Auch beim Storyboard haben die beiden Filme Parallelen: Es werden Routiniers, Rookies und Ambitionierte bei ihrer Vorbereitung und bei der Fahrt selbst begleitet. Es wechseln sich Sachpassagen mit Aktionsequenzen in lässige Folge ab. Einen klaren Minuspunkt erhält jedoch der Soundtrack. Die Musik ist gut und funktioniert, aber bei einem Film vom ältesten noch ausgetragenen Radrennen der Welt durch Frankreich, hätten französische Sprache und Klänge einfach besser gepasst.

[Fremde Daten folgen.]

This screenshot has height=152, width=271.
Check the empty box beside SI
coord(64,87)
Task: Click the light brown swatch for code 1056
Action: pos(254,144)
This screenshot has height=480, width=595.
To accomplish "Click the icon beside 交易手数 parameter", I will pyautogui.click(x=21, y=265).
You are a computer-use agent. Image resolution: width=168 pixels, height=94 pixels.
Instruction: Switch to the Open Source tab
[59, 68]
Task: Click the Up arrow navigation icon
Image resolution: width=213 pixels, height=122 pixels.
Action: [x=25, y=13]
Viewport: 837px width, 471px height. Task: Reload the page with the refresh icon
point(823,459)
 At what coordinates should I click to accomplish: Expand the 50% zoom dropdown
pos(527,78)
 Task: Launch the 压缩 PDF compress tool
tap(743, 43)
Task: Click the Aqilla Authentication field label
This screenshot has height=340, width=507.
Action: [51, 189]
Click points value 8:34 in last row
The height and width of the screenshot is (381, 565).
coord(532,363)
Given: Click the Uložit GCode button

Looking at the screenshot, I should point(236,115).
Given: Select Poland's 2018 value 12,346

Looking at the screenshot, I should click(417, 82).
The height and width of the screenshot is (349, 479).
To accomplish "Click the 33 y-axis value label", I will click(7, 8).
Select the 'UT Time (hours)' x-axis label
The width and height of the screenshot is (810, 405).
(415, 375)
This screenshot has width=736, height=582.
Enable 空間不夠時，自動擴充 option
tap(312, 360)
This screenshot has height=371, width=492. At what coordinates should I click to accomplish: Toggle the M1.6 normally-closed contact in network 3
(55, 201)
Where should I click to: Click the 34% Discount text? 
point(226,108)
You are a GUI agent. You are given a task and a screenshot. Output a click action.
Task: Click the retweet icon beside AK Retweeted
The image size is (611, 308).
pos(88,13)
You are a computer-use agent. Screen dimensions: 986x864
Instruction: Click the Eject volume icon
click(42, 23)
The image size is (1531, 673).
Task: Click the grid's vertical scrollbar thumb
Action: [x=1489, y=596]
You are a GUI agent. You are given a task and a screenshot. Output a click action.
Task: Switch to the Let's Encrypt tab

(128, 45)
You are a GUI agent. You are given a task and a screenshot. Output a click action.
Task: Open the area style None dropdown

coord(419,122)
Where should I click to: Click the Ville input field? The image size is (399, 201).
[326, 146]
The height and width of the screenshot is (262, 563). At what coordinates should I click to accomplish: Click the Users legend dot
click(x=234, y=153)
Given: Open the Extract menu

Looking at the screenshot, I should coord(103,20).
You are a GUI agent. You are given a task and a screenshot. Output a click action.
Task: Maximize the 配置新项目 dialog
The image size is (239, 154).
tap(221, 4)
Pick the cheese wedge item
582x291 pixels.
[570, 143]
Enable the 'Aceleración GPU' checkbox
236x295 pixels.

Doch keine Sorge, das schmälert den Genuss kaum. Ich bin als PBP-Finisher, Radfreak und Sportsfreund knapp 80 Minuten bestens unterhalten worden. Köstlich, wenn der Rookie sich über das Geballer zum Auftakt bei der Ausfahrt aus Paris (also auf den ersten 150 Kilometern) wundert. Oder, wenn der Routinier nach einer schlafknappen Nacht sein Rad in der Verpflegungsstation nicht mehr finden kann. Dass auf den Langdistanzen Zeit und Raum verschwimmen, ist bekannt und wird bei Filmminute 72 schlagartig klar, Zitat Claus Czycholl: “Heute müsste ungefähr Donnerstag sein”. Und dann war da noch der Brite, der sich darüber aufregt, dass ihm niemand im Vorfeld sagte, wie hügelig die Strecke ist: “Ich dachte, Frankreich sei flach!” Herrlich! Es sind diese punktierten Überraschungsmomente, die dem Film auch für Insider von einer dramaturgischen und inhaltlichen Planbereit befreien. Das tut ihm gut und wird auch dem Inhalt gerecht. Jeder Brevet-Fahrer weiß, dass keine Langdistanzfahrt ohne Überraschungen zu Ende geht. Oder wie es Tour-Divide-Ikone Jay Petervary einmal sagte: “Be prepared for the unprepared”! Ganze Arbeit, die TV-Journalist und Filmemacher Michael Reis-Müller geleistet hat.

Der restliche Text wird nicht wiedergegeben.